Just the other day, I was given a surprise. I couldn’t believe that of all the people coming into my maternity ward, it would be Palin. After all the pain she caused me with her attitude and sense of entitlement, Palin had arrived to have her baby delivered at the hospital where I worked. Not only that, but she brought Dustin with her to witness the event. I could hear her screaming as she was being pushed into the lobby in a wheelchair, “EPIDERMAL!”

It brought me back eight years when I was in the same situation, and even though on that date I was in a lot of pain, it wasn’t as much pain as she had caused me two years ago. She hadn’t seen me yet as I grabbed a clipboard and walked up behind her wheelchair. She grunted out air as Dustin tried to pat her back and calm her down, “It will be okay hon…”

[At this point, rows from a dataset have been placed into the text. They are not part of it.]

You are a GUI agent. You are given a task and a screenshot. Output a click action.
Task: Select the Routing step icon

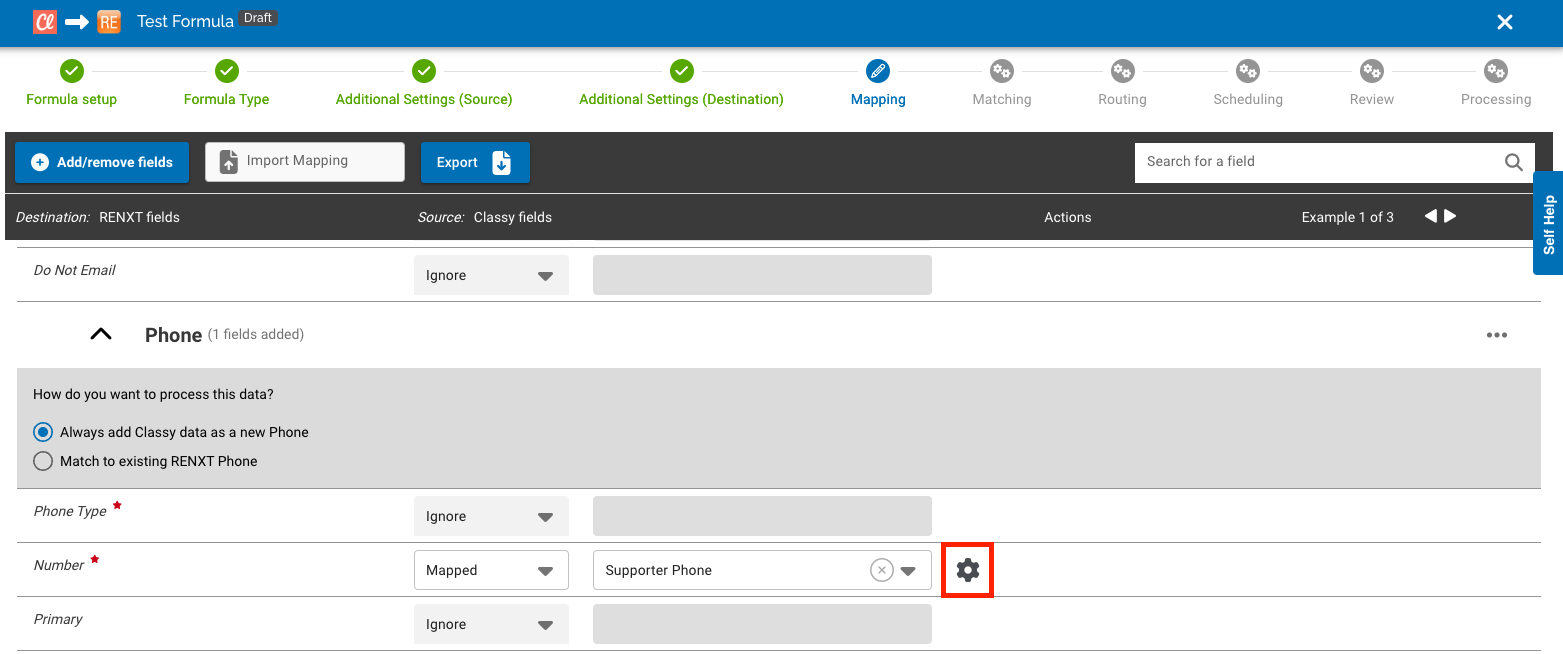coord(1122,71)
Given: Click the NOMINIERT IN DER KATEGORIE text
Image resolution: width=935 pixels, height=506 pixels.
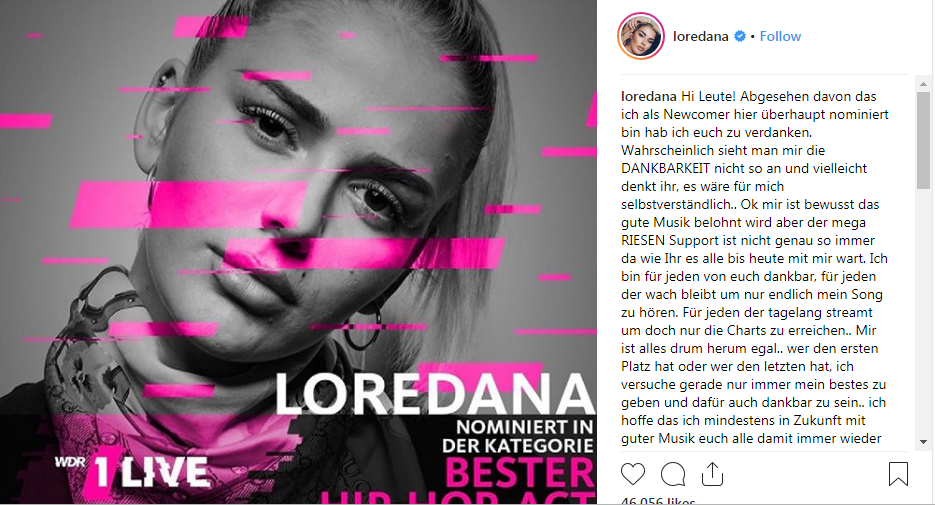Looking at the screenshot, I should pyautogui.click(x=518, y=436).
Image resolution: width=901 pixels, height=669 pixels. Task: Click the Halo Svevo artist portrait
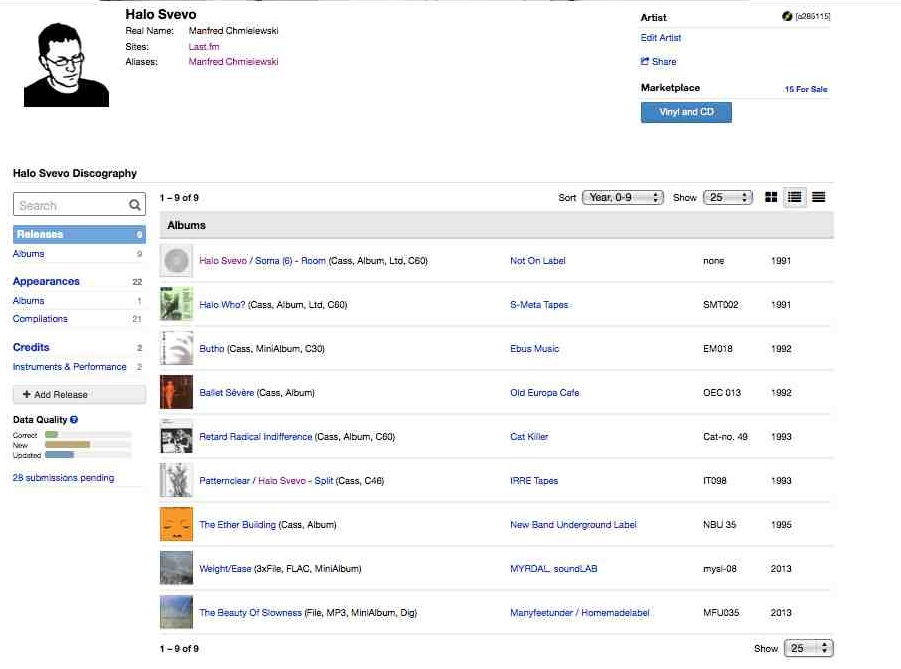[66, 64]
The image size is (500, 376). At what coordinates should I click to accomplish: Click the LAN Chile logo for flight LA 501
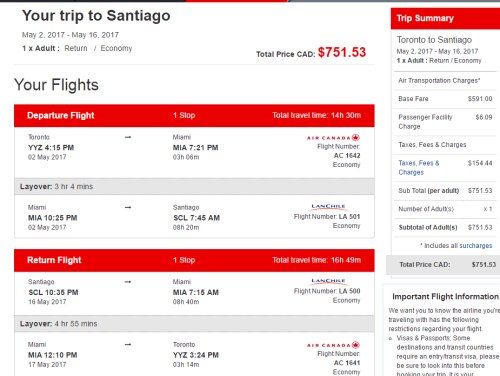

“Oh my God, nobody told me it would hurt this fucking much,” Palin screamed as reached her hand back, and gripped her boyfriend’s bicep tightly. He collapsed onto the ground as her nails clenched firmly in the soft flesh of his arm. She dragged him to face her and screamed at him, “Make the pain fucking stop!” She continued her short hesitating grunts. The commotion finally reached the threshold of Dr. Laura Ripetizione’s office as she opened the door and stepped out into the lobby.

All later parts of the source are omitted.